局部空间自相关
import esda
import numpy as np
import pandas as pd
import libpysal as lps
import geopandas as gpd
import contextily as ctx
import matplotlib.pyplot as plt
from geopandas import GeoDataFrame
from shapely.geometry import Point
from pylab import figure, scatter, show
from splot.esda import moran_scatterplot
from esda.moran import Moran_Local
from splot.esda import plot_moran
from splot.esda import lisa_cluster
from splot.esda import plot_local_autocorrelation
%matplotlib inline
root_dir="/home/lighthouse/Learning/pysal/"

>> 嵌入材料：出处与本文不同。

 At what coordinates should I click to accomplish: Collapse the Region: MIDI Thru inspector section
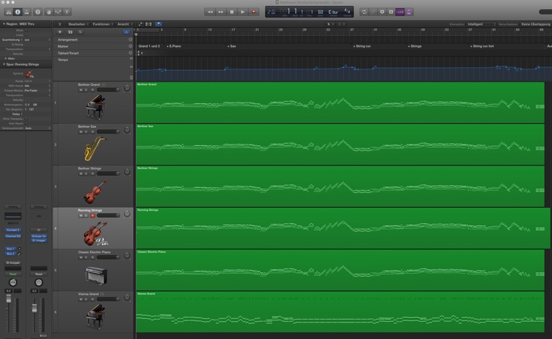(4, 24)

gdf = gpd.read_file(root_dir+'data/.shp')
数据概况
gdf.columns.values
array(['CODE', 'COUNT', 'SUM_AREA', 'FIRST_ANAM', 'OID_', 'CODE_1',
'DATAFLAG', 'TOTPOP', 'TOTPOP_10K', 'RURPOP_10K', 'TOWNPOP_10',
'AGRPRODUCT', 'AGRLBR_10K', 'AGRSTOTGDP', 'FSTGDPRATE',
'SCNDGDPRAT', 'THRDGDPRAT', 'Province', 'geometry'], dtype=object)
gdf.head(1)
计算局部空间自相关LISA
ax=gdf.plot(figsize=(8,8),column="FSTGDPRATE",scheme='Quantiles', k=5, cmap='GnBu', legend=True,)
ax.set_axis_off()
计算空间权重矩阵
- pysal中的局部自相关计算中,要求权重矩阵的每一个元素都有邻接元素
y = gdf['FSTGDPRATE'].values
w = lps.weights.distance.Kernel.from_dataframe(gdf, fixed=False, k=15)
w.transform = 'r'
moran_loc = Moran_Local(y, w)
fig, ax = moran_scatterplot(moran_loc, p=0.05)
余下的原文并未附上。